Dilatatiecapaciteit in langsrichting.
De maximaal toegestane spleet tussen de lamellen is 80 mm in de bruikbaarheidsgrenstoestand (SLS). Er dient een reservecapaciteit aan de “warme” kant in rekening te worden gebracht. Volgens de RTD1007-2 geldt hiervoor 20% x 1/2 x 80 = 8mm. De netto capaciteit per spleet is dus 72mm indien SLS waarden van de bewegingen worden gehanteerd. Indien ULS- waarden (1,2 x SLS) worden gehanteerd dan mag wel gerekend worden met 80mm per spleet.
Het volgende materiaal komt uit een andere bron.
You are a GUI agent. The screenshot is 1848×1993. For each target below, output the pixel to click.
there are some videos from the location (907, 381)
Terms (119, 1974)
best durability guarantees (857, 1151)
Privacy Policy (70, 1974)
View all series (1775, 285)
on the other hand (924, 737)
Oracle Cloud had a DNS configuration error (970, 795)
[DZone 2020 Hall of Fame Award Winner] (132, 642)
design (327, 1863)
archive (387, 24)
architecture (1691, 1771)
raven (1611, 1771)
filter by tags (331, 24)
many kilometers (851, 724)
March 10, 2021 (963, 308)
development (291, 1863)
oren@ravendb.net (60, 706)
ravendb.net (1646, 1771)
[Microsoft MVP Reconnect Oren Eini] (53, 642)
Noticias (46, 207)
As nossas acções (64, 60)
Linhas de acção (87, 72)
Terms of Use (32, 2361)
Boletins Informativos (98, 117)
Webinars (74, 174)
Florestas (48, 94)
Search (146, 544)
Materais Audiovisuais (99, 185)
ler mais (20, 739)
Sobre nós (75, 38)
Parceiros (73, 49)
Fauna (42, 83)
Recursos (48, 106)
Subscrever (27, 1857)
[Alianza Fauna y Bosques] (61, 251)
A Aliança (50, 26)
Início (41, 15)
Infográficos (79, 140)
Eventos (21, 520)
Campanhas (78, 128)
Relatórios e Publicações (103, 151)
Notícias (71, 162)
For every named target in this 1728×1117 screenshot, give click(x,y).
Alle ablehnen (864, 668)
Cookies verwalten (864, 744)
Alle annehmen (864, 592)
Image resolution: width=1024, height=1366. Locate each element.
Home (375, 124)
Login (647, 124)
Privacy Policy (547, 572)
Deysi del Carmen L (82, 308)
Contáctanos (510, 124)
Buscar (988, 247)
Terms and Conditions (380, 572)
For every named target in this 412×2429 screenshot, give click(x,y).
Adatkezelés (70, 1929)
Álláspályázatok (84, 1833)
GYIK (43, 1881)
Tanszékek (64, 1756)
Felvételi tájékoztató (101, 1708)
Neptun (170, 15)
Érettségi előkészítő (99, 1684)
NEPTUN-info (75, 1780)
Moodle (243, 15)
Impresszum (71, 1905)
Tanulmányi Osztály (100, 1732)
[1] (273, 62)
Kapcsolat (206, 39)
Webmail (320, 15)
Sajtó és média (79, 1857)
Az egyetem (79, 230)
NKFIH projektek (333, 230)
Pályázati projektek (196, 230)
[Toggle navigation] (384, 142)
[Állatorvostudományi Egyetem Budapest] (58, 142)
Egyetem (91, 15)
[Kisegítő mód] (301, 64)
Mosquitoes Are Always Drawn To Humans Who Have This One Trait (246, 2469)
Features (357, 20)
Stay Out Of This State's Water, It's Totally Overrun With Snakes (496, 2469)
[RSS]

Dilatatiecapaciteit in dwarsrichting.
De opneembare dwarsbewegingen verschillen per concept en per type. Er dient dus rekening gehouden te worden met de speling in het oplegsysteem. Daarnaast dient rekening te worden gehouden met uitzetgedrag van de brug in dwarsrichting ten opzichte van de betonnen onderbouw, met nam bij brede stalen bruggen is dit een factor om rekening mee te houden.
Conservering
De RTD1007-2 stelt hoge eisen aan de conservering. Meestal gaat de voorkeur uit naar thermisch verzinken van de staalconstructies. Dit is niet bij gelaste lamellenvoegen meestal niet mogelijk. Traditioneel werden gelaste lamellenvoegen voorzien van een natlaksysteem. De levensduur van dit systeem is in verhouding tot de totale ontwerplevensduur beperkt en dient daarmee te worden onderhouden en gedurende de ontwerplevensduur tenminste 1 keer te worden vervangen. Door de slechte bereikbaarheid van diverse delen van het systeem is onderhoud lastig uitvoerbaar. Daarnaast heeft het een grote impact op de beschikbaarheid van de weg. Daarom worden in de RTD1007-2 nu de hoogste eisen gesteld aan de conservering zodat het onderhoud tot een minimum beperkt kan blijven. Voor gelaste lamellenvoegen betekent dit dat een duplexsysteem op basis van een thermische gespoten zinklaag toegepast moet worden.
Bouwplaats stuiklassen
Het is mogelijk een lamellenvoeg gefaseerd aan te brengen. De lamellen worden dan onderling volledig doorgelast volgens een bepaald protocol. Vermoeiingstechnisch blijven deze lassen een risico en de positie van de traversebalken dient zodanig ontworpen te worden dat deze lassen een zo laag mogelijke spanning door verkeersbelasting krijgen (momenten nulpunt).
Geometrische inpassing
Voor de geometrische inpassing is het voor de juiste krachtafdracht van belang dat het ontwerp wordt afgestemd op de specifieke kruisingshoek en verhardingsdikte. Zie hiervoor ook de aandachtspunten zoals aangeven bij de enkelvoudige voeg volgens het nieuwbouwmodel 1.2a.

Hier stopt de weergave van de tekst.